*** Block opens ***

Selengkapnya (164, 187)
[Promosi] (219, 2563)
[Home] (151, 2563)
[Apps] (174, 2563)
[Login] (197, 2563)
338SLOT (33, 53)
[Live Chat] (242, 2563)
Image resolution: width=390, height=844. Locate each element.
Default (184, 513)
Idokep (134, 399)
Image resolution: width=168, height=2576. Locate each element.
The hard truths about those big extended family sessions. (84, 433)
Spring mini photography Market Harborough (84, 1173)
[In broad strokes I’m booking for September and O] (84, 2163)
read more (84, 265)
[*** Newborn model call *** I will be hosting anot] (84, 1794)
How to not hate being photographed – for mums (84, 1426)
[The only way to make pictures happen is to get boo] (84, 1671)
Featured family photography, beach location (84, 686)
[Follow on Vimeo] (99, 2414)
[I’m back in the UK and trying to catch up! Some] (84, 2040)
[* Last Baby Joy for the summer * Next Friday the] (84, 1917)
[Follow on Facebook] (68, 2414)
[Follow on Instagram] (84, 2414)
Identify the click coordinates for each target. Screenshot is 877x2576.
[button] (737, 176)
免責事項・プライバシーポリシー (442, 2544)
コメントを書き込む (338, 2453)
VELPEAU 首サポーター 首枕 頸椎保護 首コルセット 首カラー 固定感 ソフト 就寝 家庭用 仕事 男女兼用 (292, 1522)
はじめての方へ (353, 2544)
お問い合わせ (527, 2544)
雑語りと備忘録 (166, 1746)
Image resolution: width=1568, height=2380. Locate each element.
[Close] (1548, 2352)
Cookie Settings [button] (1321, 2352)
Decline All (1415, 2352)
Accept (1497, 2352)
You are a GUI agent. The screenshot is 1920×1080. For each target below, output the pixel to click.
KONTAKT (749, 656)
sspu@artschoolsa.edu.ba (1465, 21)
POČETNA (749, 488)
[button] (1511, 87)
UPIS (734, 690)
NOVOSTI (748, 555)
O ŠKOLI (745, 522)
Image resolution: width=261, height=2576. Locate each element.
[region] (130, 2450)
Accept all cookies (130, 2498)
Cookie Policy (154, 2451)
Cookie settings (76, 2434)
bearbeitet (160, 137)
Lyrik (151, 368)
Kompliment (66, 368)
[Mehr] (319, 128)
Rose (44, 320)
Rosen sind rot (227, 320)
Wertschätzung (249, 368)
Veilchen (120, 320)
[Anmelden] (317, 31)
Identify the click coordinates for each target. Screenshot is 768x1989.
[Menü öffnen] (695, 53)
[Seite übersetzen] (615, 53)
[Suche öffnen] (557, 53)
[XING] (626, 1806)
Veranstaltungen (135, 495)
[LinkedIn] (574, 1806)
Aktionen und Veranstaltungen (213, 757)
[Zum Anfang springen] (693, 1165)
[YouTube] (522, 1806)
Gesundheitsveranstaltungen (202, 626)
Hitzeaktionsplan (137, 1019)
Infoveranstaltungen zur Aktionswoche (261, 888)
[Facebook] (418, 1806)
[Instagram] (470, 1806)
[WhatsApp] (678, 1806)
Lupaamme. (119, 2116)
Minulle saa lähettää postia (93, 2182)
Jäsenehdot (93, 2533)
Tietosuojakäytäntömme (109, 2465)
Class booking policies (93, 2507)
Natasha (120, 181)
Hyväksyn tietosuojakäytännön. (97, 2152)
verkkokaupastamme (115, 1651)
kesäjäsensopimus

*** Block closes ***

▶ ABOUT THIS EXERCISE
Of the lines above, retype only those from the line containing "[Live Chat] (242, 2563)" through the line containing "The hard truths", including both, exactly.

▶ RESULT OF THE TASK
[Live Chat] (242, 2563)
Image resolution: width=390, height=844. Locate each element.
Default (184, 513)
Idokep (134, 399)
Image resolution: width=168, height=2576. Locate each element.
The hard truths about those big extended family sessions. (84, 433)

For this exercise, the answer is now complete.